The lines to return are those from the line holding "The width and" through the last line of the entries below, both included, written exactly and without pictures.

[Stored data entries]
◆ ◆ ◆ ◆ ◆ ◆ ◆

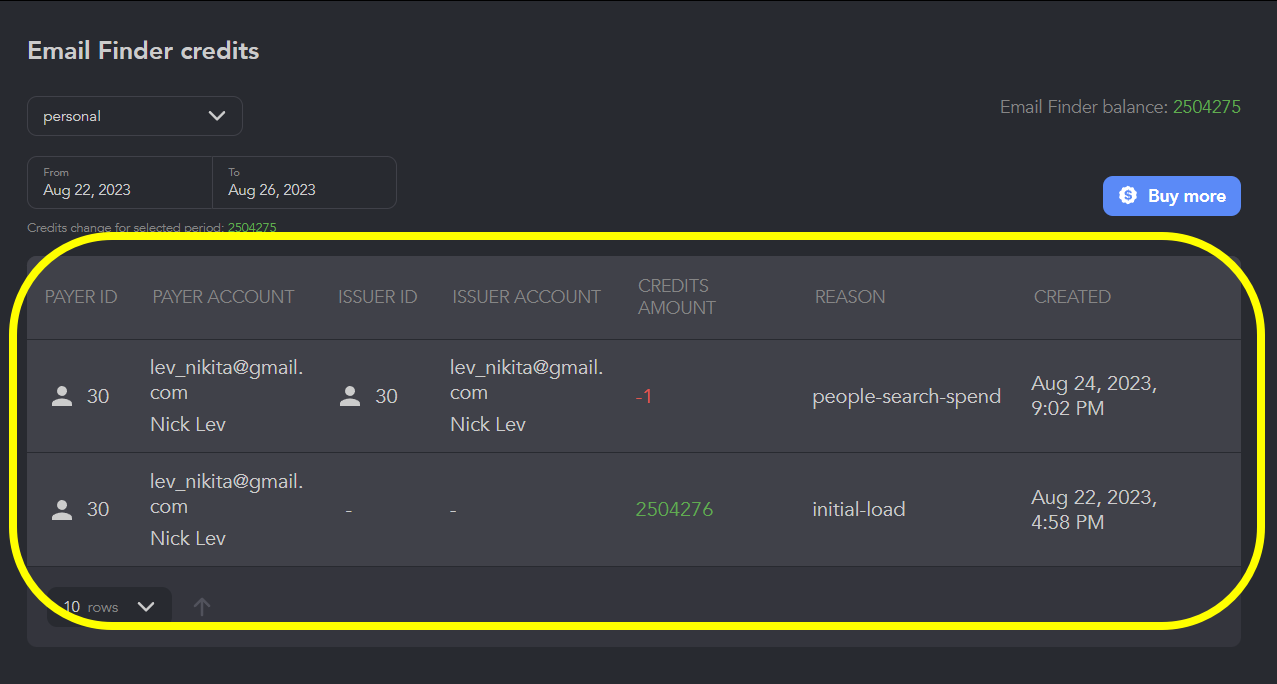Click payer user icon in initial-load row

(x=62, y=510)
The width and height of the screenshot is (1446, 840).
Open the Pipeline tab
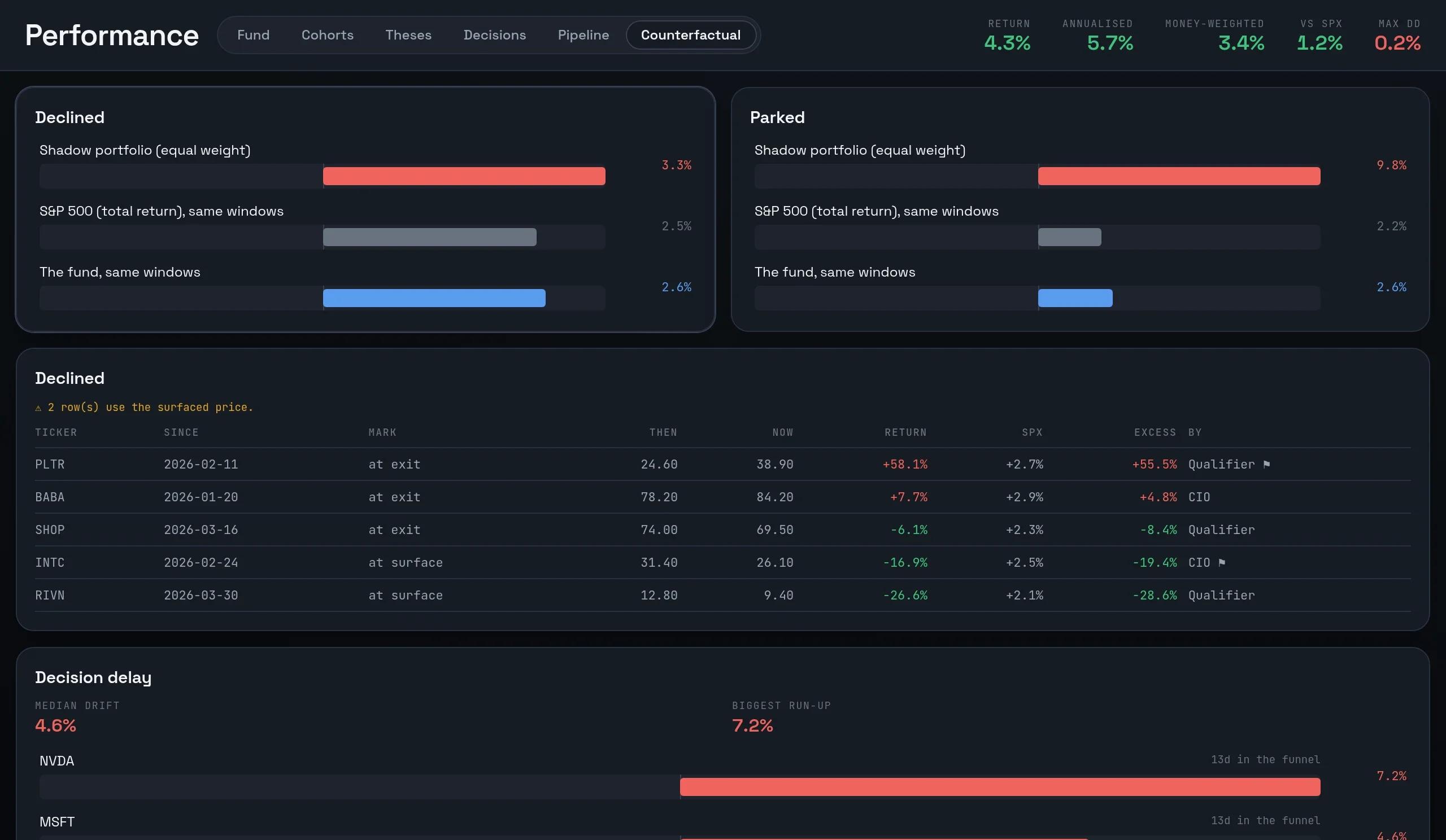583,35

◆ ◆ ◆ ◆ ◆ ◆ ◆

• [Expected answer]
The width and height of the screenshot is (1446, 840).
Open the Pipeline tab
583,35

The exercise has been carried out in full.